## TUJUAN
1. Ringkas paragraf dalam teks halaman yang diawali "Anggota Partai Buruh yang merasa kecewa" menjadi daftar butir. Pertahankan fakta-fakta utamanya.
2. Apakah tiap pernyataan berikut sesuai dengan teks halaman? Jawab ya atau tidak, lalu kutip kata-kata teks yang menjadi penentunya: (a) Partai Buruh mendukung pemerintahan Prabowo-Gibran. (b) Rakyat masih punya pilihan partai politik untuk beroposisi. (c) Tantangan terbesar Partai Buruh saat ini adalah menambah jumlah kursi di parlemen.

## TEKS HALAMAN
Menggantungkan harapan pada Prabowo adalah sebuah kekeliruan dan semakin menjauhkan Partai dari cita-cita dan idealismenya. Pasca pemilu ini adalah sebuah ujian bagi partai buruh. Tantangan terbesar yang dihadapi Partai Buruh saat ini adalah bagaimana mempertahankan kemandirian politik kelas dan memperluas basis dukungan.
Anggota Partai Buruh yang merasa kecewa terhadap sikap segelintir pimpinan perlu menjaga daya kritisnya. Elite PB yang sering bermanuver dan merugikan kepentingan kelas pekerja perlu dikontrol supaya PB tidak terjerembab di jalur kepentingan oligarki. Anggota PB tidak perlu takut berbeda dengan sikap elite yang ada di PB karena prinsip utama yang dipegang adalah membangun partai yang mementingkan perjuangan kelas pekerja. Apalagi, PB dibangun di atas fondasi demokrasi, di mana anggota punya hak, peran, dan tanggung jawab yang sama.
Gerakan Rakyat Membangun Partai Politik Alternatif-Progresif
Sikap Partai Buruh yang mendukung pemerintahan Prabowo-Gibran menyebabkan kekosongan kekuatan oposisi politik. Secara politis, rakyat tidak mempunyai pilihan partai politik yang bisa menjadi saluran aspirasi mereka untuk beroposisi. Kekosongan tersebut harus diisi dengan pembangunan partai politik yang akan menjadi alat perjuangan terhadap rezim yang baru.

## BLOK DATA
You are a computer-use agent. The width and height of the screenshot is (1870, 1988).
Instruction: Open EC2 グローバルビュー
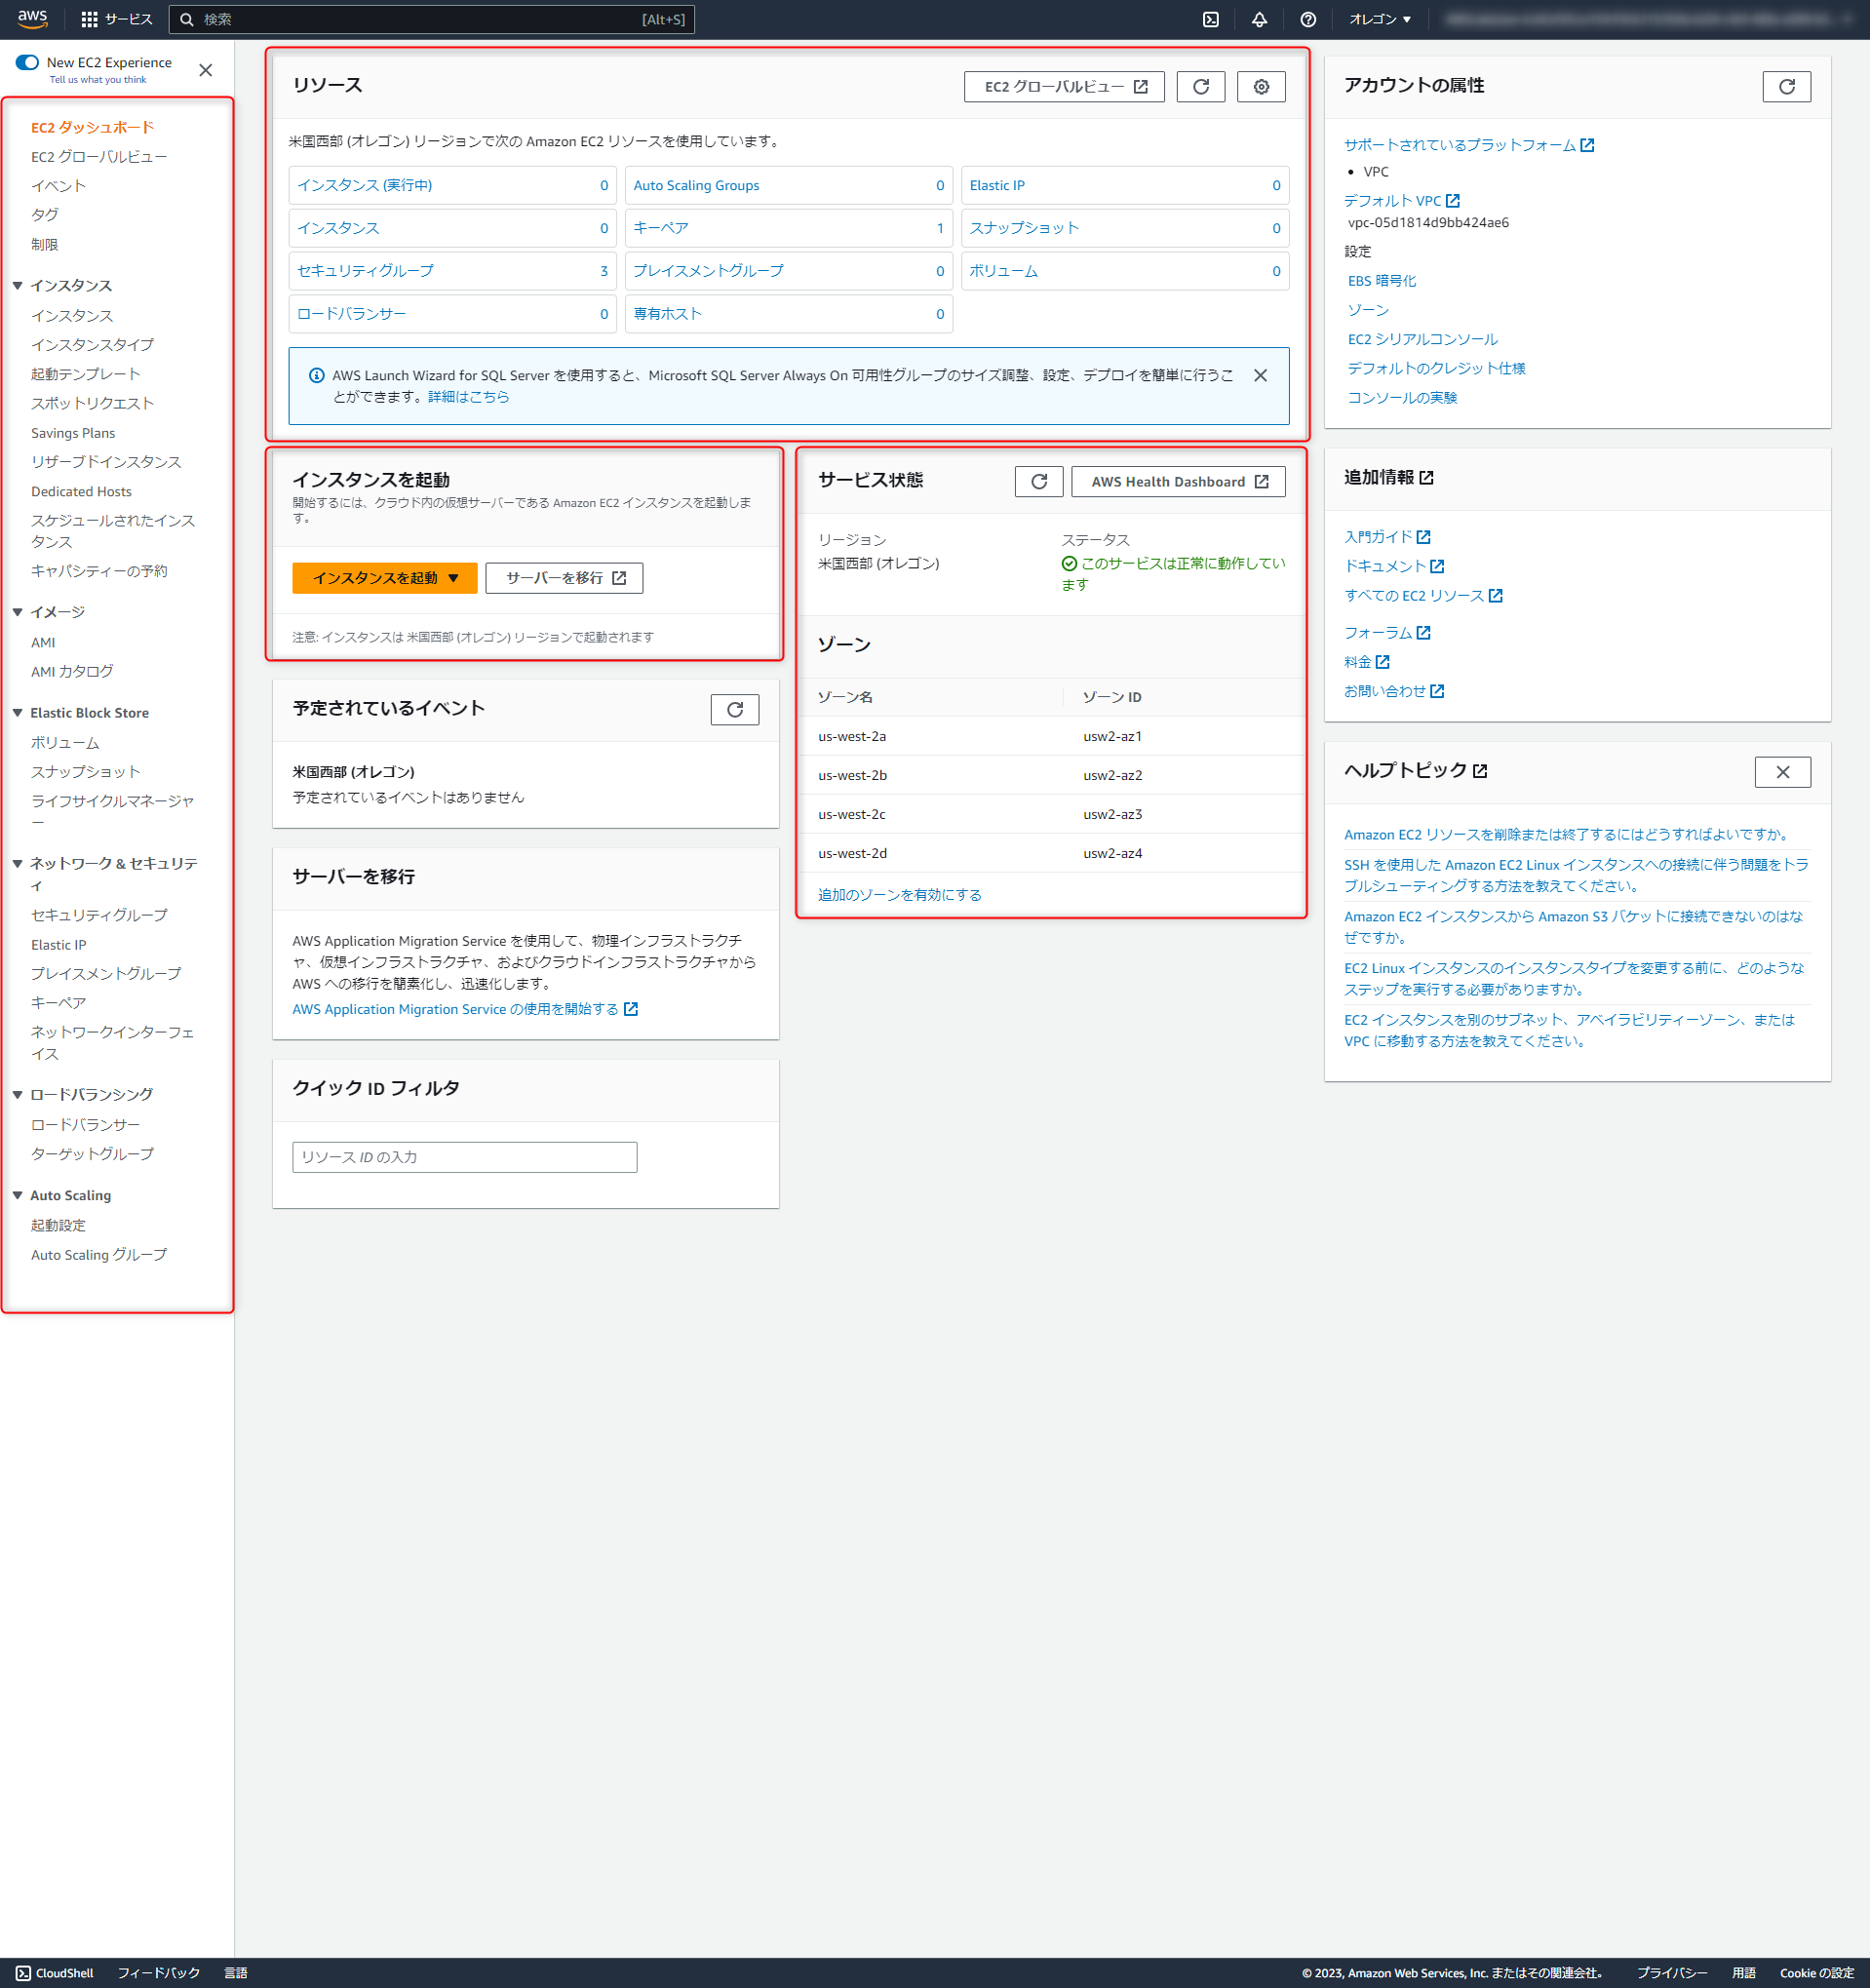1063,86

## PENYELESAIAN SOAL
1.
- Anggota Partai Buruh yang kecewa pada sikap segelintir pimpinan perlu tetap kritis.
- Elite PB sering bermanuver dan merugikan kepentingan kelas pekerja. Mereka perlu dikontrol agar PB tidak terjerembab di jalur kepentingan oligarki.
- Anggota tidak perlu takut berbeda sikap dengan elite, karena prinsip utamanya adalah membangun partai yang mementingkan perjuangan kelas pekerja.
- PB dibangun di atas fondasi demokrasi, sehingga semua anggota punya hak, peran, dan tanggung jawab yang sama.

2.
(a) Ya: "Sikap Partai Buruh yang mendukung pemerintahan Prabowo-Gibran"
(b) Tidak: "rakyat tidak mempunyai pilihan partai politik yang bisa menjadi saluran aspirasi mereka untuk beroposisi"
(c) Tidak: "Tantangan terbesar yang dihadapi Partai Buruh saat ini adalah bagaimana mempertahankan kemandirian politik kelas dan memperluas basis dukungan"